§ Data supplied:
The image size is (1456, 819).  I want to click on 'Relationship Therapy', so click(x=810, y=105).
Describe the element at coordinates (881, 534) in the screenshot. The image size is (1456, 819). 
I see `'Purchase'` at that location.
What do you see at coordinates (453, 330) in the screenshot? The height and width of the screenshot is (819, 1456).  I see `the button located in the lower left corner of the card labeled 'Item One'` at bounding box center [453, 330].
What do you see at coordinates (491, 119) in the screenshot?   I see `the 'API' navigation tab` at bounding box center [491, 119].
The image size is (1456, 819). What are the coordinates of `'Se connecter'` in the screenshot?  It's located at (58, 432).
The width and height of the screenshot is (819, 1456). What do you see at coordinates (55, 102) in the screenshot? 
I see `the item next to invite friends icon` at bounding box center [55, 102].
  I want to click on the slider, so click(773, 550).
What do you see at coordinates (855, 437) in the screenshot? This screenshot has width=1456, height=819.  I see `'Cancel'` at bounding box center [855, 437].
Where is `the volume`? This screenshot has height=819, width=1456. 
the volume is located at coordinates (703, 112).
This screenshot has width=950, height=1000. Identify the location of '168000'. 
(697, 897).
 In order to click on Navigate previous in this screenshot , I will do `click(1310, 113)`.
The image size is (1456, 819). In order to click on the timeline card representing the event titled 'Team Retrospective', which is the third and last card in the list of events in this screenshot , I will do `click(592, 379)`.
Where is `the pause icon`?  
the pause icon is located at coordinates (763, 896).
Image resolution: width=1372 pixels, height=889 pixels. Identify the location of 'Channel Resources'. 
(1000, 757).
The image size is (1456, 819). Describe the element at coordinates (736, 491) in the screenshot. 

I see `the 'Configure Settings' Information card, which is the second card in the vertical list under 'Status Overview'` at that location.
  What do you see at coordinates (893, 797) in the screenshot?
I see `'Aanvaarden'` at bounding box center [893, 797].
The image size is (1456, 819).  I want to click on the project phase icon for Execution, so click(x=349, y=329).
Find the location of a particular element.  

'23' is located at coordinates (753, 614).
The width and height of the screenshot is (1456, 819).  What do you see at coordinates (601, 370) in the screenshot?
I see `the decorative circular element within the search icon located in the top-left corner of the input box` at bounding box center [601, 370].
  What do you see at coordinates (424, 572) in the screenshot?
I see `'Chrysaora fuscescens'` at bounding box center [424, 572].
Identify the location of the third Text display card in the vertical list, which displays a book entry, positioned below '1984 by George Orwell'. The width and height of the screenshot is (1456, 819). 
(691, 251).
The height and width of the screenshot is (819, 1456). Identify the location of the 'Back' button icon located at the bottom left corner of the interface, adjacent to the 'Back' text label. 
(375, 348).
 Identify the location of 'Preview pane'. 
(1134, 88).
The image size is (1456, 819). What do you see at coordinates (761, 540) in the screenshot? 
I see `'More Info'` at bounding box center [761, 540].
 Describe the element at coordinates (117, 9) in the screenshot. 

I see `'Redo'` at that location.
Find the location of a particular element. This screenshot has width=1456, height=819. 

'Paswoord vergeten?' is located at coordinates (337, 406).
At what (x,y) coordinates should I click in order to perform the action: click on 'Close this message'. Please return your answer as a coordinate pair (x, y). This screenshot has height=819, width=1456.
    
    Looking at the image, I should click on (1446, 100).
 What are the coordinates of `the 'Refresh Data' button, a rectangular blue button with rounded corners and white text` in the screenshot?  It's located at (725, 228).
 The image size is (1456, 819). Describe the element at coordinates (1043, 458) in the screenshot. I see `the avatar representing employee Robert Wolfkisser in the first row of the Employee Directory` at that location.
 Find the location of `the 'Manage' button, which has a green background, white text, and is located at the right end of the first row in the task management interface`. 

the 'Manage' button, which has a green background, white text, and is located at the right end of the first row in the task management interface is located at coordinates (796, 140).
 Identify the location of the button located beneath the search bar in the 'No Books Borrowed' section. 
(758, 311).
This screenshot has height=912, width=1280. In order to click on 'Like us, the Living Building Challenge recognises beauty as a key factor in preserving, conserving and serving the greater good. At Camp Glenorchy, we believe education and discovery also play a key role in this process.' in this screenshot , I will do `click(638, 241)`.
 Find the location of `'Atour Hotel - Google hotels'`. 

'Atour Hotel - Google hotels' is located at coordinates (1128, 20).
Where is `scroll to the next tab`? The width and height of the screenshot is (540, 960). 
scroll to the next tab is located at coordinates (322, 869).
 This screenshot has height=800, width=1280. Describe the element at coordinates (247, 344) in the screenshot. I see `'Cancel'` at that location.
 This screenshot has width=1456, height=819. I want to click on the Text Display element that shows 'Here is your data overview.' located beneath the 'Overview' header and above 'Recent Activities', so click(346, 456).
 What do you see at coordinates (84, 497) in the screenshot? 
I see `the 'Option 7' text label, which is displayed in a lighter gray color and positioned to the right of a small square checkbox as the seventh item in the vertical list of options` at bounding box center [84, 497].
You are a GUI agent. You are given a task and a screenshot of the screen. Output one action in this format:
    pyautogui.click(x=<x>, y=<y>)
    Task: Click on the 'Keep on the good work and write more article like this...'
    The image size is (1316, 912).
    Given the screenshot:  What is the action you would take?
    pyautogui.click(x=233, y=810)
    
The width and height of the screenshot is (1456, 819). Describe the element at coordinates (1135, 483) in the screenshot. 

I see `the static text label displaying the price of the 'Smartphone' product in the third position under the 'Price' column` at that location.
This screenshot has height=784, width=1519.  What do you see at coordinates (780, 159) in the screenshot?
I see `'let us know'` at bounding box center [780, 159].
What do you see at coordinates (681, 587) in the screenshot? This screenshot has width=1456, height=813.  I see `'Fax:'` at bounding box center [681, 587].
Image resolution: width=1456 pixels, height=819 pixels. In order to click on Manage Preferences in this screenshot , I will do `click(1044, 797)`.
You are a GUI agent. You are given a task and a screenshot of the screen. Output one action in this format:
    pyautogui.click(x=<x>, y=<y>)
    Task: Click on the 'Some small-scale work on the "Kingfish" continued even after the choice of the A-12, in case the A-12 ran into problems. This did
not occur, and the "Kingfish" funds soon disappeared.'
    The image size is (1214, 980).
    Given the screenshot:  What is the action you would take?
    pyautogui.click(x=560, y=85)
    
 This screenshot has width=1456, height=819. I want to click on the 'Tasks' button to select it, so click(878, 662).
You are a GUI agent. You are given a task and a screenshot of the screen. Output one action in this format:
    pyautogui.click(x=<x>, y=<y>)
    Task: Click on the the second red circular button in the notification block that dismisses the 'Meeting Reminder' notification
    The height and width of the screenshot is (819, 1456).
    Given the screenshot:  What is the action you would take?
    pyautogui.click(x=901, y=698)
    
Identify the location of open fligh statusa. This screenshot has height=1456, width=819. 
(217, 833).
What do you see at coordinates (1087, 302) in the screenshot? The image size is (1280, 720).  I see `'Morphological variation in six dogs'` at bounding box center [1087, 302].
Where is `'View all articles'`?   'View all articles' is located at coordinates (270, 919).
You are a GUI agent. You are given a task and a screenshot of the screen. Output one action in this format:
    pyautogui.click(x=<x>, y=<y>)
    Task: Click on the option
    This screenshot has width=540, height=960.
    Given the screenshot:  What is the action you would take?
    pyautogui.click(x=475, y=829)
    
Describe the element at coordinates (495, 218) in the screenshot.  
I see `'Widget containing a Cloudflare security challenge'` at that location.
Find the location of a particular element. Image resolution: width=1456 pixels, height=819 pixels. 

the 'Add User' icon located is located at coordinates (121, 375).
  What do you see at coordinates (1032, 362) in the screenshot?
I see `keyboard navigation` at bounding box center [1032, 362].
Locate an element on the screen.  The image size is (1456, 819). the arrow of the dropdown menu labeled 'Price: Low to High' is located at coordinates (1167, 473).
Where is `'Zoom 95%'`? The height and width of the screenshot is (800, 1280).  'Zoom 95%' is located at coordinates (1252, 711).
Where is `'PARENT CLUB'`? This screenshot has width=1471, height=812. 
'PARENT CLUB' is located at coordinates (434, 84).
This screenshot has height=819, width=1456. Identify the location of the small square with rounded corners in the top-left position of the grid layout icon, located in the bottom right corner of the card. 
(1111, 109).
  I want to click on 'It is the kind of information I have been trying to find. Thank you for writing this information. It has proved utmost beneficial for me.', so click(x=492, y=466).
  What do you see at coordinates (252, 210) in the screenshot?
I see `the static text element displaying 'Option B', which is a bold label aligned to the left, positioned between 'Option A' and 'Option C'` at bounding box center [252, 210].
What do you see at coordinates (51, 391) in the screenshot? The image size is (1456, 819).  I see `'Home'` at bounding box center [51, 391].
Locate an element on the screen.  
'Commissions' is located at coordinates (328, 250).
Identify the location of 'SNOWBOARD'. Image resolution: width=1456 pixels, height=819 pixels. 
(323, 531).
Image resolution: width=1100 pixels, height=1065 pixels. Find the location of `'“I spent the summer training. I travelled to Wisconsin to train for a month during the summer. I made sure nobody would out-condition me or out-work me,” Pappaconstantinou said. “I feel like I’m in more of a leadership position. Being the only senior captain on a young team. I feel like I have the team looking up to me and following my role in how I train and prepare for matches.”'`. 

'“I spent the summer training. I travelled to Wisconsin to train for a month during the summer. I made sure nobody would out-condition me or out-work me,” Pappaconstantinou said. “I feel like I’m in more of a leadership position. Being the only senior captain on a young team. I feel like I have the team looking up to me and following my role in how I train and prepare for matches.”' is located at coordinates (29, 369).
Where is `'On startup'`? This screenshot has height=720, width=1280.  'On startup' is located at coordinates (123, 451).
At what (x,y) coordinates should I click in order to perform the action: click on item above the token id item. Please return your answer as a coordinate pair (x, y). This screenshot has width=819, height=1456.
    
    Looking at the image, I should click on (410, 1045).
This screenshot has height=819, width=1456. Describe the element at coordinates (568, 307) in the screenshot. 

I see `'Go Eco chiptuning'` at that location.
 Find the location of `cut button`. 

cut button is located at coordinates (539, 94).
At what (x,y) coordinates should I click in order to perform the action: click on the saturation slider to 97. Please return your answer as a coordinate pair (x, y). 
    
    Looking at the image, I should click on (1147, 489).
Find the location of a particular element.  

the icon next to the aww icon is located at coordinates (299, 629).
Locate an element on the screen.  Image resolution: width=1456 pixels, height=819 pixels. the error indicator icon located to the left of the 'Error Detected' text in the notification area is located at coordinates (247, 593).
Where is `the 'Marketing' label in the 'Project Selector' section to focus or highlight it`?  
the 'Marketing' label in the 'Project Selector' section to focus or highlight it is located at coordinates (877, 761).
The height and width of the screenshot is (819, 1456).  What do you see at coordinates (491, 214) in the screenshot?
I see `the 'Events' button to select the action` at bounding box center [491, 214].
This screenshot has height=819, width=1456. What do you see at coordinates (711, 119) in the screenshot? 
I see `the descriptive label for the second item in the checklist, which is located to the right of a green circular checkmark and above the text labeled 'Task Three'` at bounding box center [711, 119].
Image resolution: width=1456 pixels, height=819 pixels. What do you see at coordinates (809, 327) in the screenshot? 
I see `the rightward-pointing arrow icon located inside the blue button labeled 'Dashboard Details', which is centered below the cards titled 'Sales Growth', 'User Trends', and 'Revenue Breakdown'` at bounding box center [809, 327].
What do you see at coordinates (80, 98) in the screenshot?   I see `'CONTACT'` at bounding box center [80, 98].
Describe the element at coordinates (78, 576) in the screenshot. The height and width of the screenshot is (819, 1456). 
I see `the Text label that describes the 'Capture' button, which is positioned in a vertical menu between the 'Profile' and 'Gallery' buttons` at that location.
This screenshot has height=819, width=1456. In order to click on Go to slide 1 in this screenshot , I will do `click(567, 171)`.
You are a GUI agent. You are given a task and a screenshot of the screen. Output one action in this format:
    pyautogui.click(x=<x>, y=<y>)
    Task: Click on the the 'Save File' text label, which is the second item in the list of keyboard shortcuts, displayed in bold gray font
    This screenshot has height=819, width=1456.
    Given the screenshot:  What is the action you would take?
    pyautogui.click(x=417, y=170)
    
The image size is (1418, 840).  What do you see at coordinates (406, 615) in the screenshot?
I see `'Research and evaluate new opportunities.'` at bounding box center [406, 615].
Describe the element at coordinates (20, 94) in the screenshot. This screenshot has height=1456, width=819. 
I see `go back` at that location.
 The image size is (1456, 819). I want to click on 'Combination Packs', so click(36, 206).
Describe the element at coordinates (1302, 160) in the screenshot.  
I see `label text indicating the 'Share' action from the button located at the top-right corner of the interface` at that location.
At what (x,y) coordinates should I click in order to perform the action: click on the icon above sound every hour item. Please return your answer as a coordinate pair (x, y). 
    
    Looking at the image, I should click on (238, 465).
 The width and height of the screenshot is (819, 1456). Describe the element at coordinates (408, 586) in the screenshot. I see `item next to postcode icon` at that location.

§ The request:
Pick out each line in the rows above that contains the word "positioned" and copy those lines.

§ The reply:
Identify the location of the third Text display card in the vertical list, which displays a book entry, positioned below '1984 by George Orwell'. The width and height of the screenshot is (1456, 819). 
I see `the 'Option 7' text label, which is displayed in a lighter gray color and positioned to the right of a small square checkbox as the seventh item in the vertical list of options` at bounding box center [84, 497].
I see `the static text element displaying 'Option B', which is a bold label aligned to the left, positioned between 'Option A' and 'Option C'` at bounding box center [252, 210].
I see `the Text label that describes the 'Capture' button, which is positioned in a vertical menu between the 'Profile' and 'Gallery' buttons` at that location.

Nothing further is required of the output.